The combination of strong new money inflows and favorable market conditions resulted in a very good year for assets under management (AuM) at Swiss banks, a finews.com review of the results of 25 institutions shows.

One of the drivers was low, in some cases negative, interest rates which prompted investors to put even more funds into equities, helping drive valuations to stratospheric heights.

Simultaneously, many clients parked their assets in top-tier Swiss financial institutions, including private banks where partners’ money is also on the line. 

AUM Englisch 500

(Click the graphic to enlarge)

Last year's strong economic performance also led to companies performing well which paid off in the form of higher stock market valuations. Even the specter of looming inflation was taken with a grain of salt and viewed in the context of it being of a temporary nature. Taken together, these developments led to higher new money inflows into banks, massively boosting assets under management. 

Top Two

Not surprisingly, UBS was (again) the largest asset manager with $3.1 trillion under management, more than twice the $1.6 trillion francs at second-placed Credit Suisse. 

Because of the Greensill Capital and Archegos Capital Management scandals, Credit Suisse suffered horrendous losses and damage to its reputation last year, which limited new money inflows. Particularly in Asian growth markets.

Uncertainty and Opportunity

There are clearly strong signals this year that the sky is no longer the limit. Inflation is no longer being viewed as transitory as it was last year, and of course, the war in Ukraine has deeply shaken financial markets.

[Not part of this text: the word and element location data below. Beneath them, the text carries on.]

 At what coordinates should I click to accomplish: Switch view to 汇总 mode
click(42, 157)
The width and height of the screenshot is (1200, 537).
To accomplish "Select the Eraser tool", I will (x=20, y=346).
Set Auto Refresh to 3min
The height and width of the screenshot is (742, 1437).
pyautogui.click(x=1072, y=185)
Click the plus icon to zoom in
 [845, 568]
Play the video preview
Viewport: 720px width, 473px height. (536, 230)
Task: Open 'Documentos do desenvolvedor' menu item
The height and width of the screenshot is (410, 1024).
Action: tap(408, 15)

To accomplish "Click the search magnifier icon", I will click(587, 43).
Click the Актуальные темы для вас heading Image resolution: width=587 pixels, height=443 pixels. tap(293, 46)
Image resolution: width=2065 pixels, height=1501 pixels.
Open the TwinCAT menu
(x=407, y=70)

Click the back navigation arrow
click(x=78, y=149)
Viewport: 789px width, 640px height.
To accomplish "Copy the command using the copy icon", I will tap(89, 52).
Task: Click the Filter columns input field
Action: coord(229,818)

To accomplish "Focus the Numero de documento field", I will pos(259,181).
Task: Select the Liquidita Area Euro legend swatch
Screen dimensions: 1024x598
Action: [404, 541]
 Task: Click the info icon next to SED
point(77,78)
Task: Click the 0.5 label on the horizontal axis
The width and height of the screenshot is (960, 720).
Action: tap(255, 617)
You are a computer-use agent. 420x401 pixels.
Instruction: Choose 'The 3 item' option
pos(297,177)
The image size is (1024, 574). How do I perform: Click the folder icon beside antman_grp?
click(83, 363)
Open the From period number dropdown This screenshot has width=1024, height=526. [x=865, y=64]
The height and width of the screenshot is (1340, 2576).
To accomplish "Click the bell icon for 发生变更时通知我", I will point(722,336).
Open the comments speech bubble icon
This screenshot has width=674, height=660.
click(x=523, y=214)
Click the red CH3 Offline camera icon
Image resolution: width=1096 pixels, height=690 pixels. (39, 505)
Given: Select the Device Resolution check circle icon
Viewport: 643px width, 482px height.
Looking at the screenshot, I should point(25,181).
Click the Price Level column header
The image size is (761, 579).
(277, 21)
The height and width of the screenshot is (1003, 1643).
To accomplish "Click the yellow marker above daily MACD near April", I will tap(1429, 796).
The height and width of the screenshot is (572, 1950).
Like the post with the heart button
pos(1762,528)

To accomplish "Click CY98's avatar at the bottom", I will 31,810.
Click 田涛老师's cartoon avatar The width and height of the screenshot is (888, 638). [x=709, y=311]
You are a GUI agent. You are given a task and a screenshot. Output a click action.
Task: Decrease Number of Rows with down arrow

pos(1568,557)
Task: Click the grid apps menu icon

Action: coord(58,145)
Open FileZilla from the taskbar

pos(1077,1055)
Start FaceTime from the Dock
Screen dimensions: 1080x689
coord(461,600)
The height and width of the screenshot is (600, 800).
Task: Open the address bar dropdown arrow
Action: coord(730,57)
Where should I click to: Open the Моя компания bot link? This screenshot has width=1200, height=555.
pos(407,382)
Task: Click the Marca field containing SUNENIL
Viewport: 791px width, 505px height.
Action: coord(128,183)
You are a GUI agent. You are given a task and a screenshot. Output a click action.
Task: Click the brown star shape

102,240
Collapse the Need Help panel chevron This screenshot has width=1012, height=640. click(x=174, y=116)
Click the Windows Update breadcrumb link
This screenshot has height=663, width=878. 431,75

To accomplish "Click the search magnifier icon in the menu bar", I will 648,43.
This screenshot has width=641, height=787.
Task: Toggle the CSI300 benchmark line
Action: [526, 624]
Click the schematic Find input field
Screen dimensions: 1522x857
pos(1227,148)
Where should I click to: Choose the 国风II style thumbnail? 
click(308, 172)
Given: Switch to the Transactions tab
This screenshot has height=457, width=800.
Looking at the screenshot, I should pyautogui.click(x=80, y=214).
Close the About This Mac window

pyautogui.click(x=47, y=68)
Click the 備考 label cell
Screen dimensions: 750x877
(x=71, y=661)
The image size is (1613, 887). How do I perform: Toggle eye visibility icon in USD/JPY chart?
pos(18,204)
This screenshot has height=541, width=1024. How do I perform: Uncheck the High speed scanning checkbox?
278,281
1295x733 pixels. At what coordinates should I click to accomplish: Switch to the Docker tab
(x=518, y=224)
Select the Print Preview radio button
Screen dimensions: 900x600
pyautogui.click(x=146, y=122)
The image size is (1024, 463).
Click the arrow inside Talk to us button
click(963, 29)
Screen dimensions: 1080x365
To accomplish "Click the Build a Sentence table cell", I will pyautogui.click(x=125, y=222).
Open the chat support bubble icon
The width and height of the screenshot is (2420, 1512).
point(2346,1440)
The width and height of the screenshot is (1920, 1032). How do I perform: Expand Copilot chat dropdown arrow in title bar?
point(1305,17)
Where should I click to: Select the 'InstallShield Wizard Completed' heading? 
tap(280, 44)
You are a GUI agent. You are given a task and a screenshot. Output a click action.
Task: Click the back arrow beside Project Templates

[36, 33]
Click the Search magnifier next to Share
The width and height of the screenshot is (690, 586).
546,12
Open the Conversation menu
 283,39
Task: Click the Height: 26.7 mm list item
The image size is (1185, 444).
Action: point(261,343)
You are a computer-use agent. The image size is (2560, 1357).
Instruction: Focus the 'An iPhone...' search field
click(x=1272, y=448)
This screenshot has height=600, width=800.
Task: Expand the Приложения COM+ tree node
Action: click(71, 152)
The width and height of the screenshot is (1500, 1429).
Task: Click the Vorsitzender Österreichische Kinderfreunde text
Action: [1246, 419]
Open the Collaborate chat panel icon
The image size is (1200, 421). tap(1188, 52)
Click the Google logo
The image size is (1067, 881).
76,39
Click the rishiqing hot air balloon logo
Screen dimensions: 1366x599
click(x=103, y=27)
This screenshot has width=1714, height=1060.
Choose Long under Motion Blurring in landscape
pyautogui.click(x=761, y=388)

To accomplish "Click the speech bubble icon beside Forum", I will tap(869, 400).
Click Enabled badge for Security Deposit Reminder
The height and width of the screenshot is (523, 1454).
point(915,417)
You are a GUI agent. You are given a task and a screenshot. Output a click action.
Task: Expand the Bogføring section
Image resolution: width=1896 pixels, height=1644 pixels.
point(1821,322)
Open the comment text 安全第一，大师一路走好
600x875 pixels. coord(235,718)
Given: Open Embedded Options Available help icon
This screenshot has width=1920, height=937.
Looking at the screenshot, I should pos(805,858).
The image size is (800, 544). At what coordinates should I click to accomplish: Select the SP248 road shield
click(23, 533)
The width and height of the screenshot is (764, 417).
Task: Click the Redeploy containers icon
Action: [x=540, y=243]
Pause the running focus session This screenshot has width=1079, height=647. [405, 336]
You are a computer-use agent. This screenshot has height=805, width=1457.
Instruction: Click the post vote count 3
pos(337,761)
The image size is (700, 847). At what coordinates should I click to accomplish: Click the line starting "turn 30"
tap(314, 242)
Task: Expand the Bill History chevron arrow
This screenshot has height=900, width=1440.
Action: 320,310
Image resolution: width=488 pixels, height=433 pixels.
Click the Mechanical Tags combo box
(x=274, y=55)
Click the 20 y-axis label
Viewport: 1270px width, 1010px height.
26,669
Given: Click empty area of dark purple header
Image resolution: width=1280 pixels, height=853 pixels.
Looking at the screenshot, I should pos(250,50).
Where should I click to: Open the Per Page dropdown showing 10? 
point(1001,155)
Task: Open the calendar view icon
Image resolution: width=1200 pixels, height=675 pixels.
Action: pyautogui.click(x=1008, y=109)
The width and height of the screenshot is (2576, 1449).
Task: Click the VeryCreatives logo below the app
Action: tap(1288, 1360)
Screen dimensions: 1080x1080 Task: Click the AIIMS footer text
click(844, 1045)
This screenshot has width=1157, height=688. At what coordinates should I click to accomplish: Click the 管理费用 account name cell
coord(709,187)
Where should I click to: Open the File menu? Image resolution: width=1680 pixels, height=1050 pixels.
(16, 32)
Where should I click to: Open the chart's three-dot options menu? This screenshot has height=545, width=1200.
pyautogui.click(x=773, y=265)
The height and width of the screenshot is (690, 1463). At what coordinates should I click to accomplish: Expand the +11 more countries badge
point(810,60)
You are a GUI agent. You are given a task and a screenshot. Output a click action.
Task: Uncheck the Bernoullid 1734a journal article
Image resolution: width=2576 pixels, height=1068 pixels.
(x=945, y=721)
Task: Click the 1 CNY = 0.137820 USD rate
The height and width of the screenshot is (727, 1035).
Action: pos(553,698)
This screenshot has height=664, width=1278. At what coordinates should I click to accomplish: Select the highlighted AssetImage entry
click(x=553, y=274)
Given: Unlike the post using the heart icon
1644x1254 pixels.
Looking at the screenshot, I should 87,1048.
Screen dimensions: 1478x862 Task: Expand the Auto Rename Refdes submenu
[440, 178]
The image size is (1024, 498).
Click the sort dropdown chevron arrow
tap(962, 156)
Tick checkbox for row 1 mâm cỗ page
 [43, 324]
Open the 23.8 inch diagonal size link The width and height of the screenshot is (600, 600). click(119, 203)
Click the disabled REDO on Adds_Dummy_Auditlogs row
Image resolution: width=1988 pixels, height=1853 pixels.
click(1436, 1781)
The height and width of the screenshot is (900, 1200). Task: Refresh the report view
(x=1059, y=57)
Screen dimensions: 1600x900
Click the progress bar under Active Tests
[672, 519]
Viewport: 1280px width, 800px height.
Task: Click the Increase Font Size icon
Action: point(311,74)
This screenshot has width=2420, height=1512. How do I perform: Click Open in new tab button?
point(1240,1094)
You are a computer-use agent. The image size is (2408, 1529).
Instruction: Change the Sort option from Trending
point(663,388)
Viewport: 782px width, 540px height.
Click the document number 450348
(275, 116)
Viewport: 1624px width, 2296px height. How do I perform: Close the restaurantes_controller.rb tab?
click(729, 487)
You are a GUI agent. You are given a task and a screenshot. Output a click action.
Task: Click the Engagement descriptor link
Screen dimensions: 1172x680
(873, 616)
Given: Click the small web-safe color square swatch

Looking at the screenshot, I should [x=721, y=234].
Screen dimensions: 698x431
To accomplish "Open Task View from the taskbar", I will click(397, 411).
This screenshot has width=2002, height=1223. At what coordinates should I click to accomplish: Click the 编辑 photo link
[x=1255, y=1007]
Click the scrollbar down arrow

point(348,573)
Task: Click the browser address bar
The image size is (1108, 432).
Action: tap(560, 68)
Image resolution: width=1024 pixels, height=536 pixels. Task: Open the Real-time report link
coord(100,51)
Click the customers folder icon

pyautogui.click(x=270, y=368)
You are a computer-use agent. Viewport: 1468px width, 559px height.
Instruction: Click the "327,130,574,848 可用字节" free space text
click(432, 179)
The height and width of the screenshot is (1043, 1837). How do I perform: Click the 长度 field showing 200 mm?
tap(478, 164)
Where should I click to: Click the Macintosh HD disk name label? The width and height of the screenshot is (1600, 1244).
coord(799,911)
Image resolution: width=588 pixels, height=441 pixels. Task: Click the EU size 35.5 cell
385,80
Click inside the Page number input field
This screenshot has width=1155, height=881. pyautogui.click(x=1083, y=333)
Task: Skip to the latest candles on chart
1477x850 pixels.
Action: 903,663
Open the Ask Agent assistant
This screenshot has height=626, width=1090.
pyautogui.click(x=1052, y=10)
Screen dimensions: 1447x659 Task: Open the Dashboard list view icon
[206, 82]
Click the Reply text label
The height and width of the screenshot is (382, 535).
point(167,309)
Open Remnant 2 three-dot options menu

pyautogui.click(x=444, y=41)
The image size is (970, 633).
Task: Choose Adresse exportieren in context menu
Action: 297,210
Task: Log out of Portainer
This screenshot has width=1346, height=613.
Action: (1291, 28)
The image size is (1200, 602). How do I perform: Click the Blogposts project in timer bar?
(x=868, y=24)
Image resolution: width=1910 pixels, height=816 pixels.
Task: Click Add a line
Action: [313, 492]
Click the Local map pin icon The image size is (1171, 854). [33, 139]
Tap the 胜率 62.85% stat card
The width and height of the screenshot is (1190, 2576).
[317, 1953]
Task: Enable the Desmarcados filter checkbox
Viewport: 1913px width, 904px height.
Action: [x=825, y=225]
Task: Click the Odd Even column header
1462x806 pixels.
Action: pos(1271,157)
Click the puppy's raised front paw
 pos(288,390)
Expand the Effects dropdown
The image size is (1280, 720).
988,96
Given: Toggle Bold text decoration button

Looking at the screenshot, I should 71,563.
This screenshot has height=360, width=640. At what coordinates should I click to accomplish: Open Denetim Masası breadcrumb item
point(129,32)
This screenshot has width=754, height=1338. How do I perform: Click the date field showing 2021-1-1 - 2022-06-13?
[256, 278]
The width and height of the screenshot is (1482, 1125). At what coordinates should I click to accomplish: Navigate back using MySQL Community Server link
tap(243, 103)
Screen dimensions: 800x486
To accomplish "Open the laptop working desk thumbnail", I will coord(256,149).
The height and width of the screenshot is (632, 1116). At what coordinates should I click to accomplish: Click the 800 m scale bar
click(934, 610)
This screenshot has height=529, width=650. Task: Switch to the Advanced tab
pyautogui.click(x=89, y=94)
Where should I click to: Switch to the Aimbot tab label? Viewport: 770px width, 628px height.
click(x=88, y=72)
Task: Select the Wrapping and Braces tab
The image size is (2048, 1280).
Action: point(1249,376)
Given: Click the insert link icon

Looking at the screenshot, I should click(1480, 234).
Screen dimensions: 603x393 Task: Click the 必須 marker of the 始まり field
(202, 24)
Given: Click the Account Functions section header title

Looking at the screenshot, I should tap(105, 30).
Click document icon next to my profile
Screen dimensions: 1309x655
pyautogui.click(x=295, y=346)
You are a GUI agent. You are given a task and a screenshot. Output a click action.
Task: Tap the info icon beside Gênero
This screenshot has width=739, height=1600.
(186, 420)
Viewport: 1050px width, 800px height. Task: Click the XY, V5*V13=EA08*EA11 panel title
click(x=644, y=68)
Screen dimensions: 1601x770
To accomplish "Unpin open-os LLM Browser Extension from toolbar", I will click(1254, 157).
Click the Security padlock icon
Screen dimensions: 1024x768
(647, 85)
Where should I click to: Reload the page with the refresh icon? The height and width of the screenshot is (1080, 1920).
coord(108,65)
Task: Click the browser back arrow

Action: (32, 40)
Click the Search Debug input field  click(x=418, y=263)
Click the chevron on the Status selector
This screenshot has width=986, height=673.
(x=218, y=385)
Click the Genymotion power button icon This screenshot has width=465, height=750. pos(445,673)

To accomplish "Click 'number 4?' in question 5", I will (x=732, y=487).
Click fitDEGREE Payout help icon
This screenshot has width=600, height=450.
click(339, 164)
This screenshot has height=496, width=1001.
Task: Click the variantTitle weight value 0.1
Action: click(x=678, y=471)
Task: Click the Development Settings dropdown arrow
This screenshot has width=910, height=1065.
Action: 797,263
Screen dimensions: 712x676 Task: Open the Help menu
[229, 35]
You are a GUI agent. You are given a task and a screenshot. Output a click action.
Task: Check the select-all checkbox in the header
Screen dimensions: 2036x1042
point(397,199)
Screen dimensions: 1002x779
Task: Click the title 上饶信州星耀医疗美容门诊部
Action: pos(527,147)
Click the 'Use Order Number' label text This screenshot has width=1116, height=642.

Central banks have started to raise interest rates and are signaling there are more to come in order to tame inflation. Coupled with a slowing global economy, conditions for a sustained increase in share and asset prices are not as favorable as they were last year. 

Change Also Brings Opportunity

Stock market volatility is currently very high and will help boost trading income, but 2022 is likely to go down in the annals of financial history as a year of change. But change also brings opportunity, and it is up to the banks to use that to write the next chapter.